* **DOCUMENT TEXT**
[Begin]
(rds): AWS::RDS::DBInstance should not have EngineVersion property set for Aurora clusters #21758

blimmer · 2022-08-25T16:02:45Z

Describe the bug

Currently, when upgrading RDS Aurora between versions, a runtime error will occur that leaves the CloudFormation stack in an unrecoverable UPDATE_ROLLBACK_FAILED state. This is because CDK is setting the EngineVersion property on AWS::RDS::DBInstance, which the Cfn documentation states that you should not set when using an Aurora cluster:

Amazon Aurora

Not applicable. The version number of the database engine to be used by the DB instance is managed by the DB cluster.

When upgrading between versions that require downtime for upgrade, it causes this error:

The stack named BlimmerTestAuroraUpgradeStack failed to deploy: UPDATE_ROLLBACK_FAILED (The following resource(s) failed to update: [DatabaseCluster68FC2945, DatabaseClusterInstance1C566869D]. ): The specified DB Instance is a member of a cluster. Modify the DB engine version for the DB Cluster using the ModifyDbCluster API (Service: Rds, Status Code: 400, Request ID: 9998e162-bb47-4ff0-a6ad-91665e964ff2), DB cluster isn't available for modification with status upgrading. (Service: Rds, Status Code: 400, Request ID: 5b967f09-58a2-42dc-aa20-3a8bffbf705a)

Here's a test stack with the event log:

The worst part about this bug is that the Database stack is left in the unrecoverable UPDATE_ROLLBACK_FAILED state, which means that you either have to:

a) attempt to complete the rollback. this is impossible because the cluster actually upgrades even though the CloudFormation steps fail. A rollback between the new target major version and the old version is not allowed by RDS.

b) delete the stack. this obviously is not ideal because databases should not be deleted in most cases. worse, you can't update the RetentionPolicy to try to retain the database while deleting the stack.

Expected Behavior

I expected to be able to update a DatabaseCluster between major supported versions via the engine property on DatabaseCluster.

Current Behavior

As mentioned above, if you try to upgrade an Aurora cluster between major versions, you'll encounter this error, which leaves the stack in an unrecoverable state.
[End]
* **DATASET**
[Begin]
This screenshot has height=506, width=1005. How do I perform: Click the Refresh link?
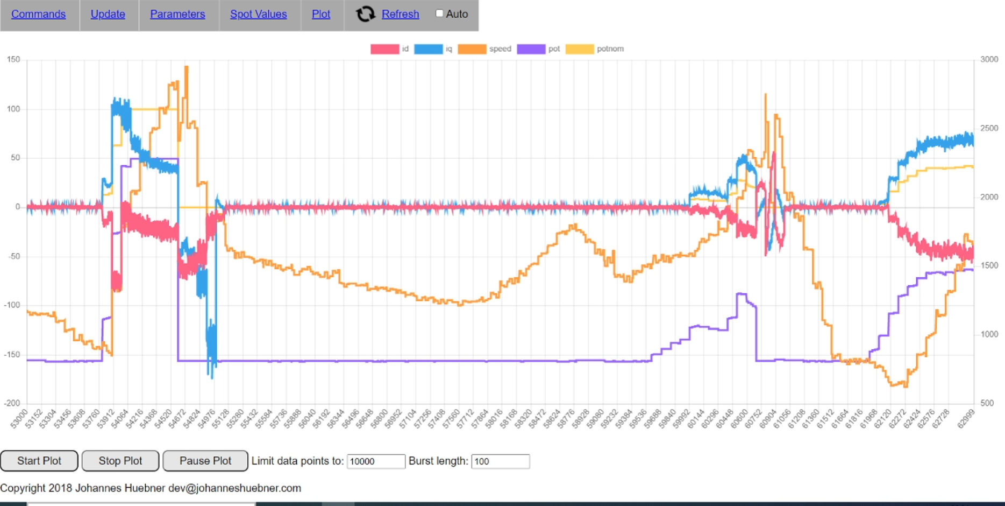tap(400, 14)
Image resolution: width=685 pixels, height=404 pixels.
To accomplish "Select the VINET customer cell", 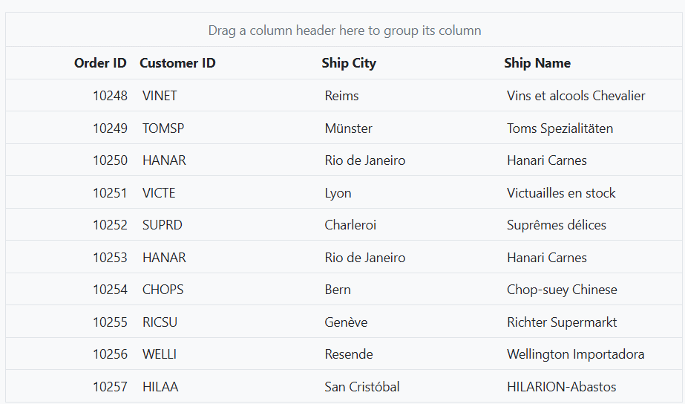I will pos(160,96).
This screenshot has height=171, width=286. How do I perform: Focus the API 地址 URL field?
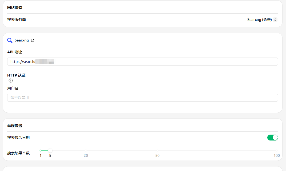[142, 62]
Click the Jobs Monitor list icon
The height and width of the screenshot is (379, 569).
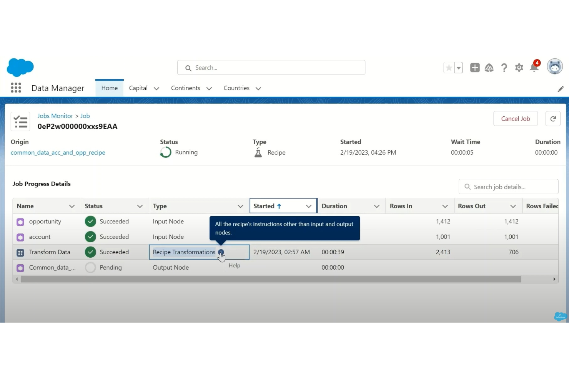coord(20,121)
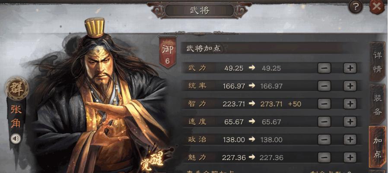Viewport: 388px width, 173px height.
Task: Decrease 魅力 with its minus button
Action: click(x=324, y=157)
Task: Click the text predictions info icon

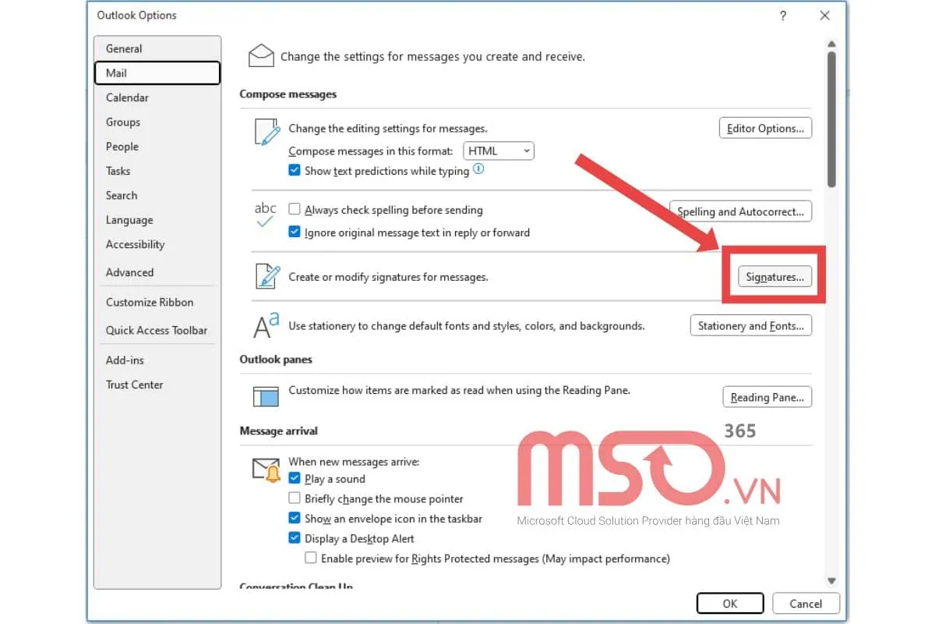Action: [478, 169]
[End]
* **EXERCISE TASK A**
Answer these questions about the Aurora upgrade issue, one line each:
(i) Which property does CDK set on AWS::RDS::DBInstance?
(ii) What state is the CloudFormation stack left in after the failed upgrade?
(iii) Why is completing the rollback impossible?
* **EXERCISE TASK B**
Carry the Aurora upgrade issue on past its final sentence.

* **TASK ANSWER A**
(i) EngineVersion
(ii) UPDATE_ROLLBACK_FAILED
(iii) The cluster actually upgrades even though the CloudFormation steps fail, and RDS does not allow a rollback from the new target major version to the old one.

* **TASK ANSWER B**
The stack named BlimmerTestAuroraUpgradeStack failed to deploy: UPDATE_ROLLBACK_FAILED (The following resource(s) failed to update: [DatabaseCluster68FC2945, DatabaseClusterInstance1C566869D]. ): The specified DB Instance is a member of a cluster. Modify the DB engine version for the DB Cluster using the ModifyDbCluster API (Service: Rds, Status Code: 400, Request ID: 9998e162-bb47-4ff0-a6ad-91665e964ff2), DB cluster isn't available for modification with status upgrading. (Service: Rds, Status Code: 400, Request ID: 5b967f09-58a2-42dc-aa20-3a8bffbf705a)

Reproduction Steps

Create a new stack with an older major version of Aurora Postgres:

import * as cdk from 'aws-cdk-lib';
import { Construct } from 'constructs';
import { DatabaseCluster, DatabaseClusterEngine, AuroraPostgresEngineVersion } from 'aws-cdk-lib/aws-rds';
import { Vpc } from 'aws-cdk-lib/aws-ec2';

export class CdkBugReportsStack extends cdk.Stack {
  constructor(scope: Construct, id: string, props?: cdk.StackProps) {
    super(scope, id, props);

    new DatabaseCluster(this, 'DatabaseCluster', {
      engine: DatabaseClusterEngine.auroraPostgres({
        version: AuroraPostgresEngineVersion.VER_10_18,
      }),
      instanceProps: {
        vpc: new Vpc(this, 'Vpc')
      }
    })
  }
}

cdk deploy the stack above
Update to a newer major version of Aurora Postgres. At the time of writing, 10.18 -> 13.4 is a valid upgrade target:

import * as cdk from 'aws-cdk-lib';
import { Construct } from 'constructs';
import { DatabaseCluster, DatabaseClusterEngine, AuroraPostgresEngineVersion } from 'aws-cdk-lib/aws-rds';
import { Vpc } from 'aws-cdk-lib/aws-ec2';

export class CdkBugReportsStack extends cdk.Stack {
  constructor(scope: Construct, id: string, props?: cdk.StackProps) {
    super(scope, id, props);

    new DatabaseCluster(this, 'DatabaseCluster', {
      engine: DatabaseClusterEngine.auroraPostgres({
        version: AuroraPostgresEngineVersion.VER_13_4,  // Changed
      }),
      instanceProps: {
        vpc: new Vpc(this, 'Vpc')
      }
    })
  }
}

cdk deploy

Observe: the stack update will fail with the aforementioned error, leaving the Database stack in an unrecoverable state.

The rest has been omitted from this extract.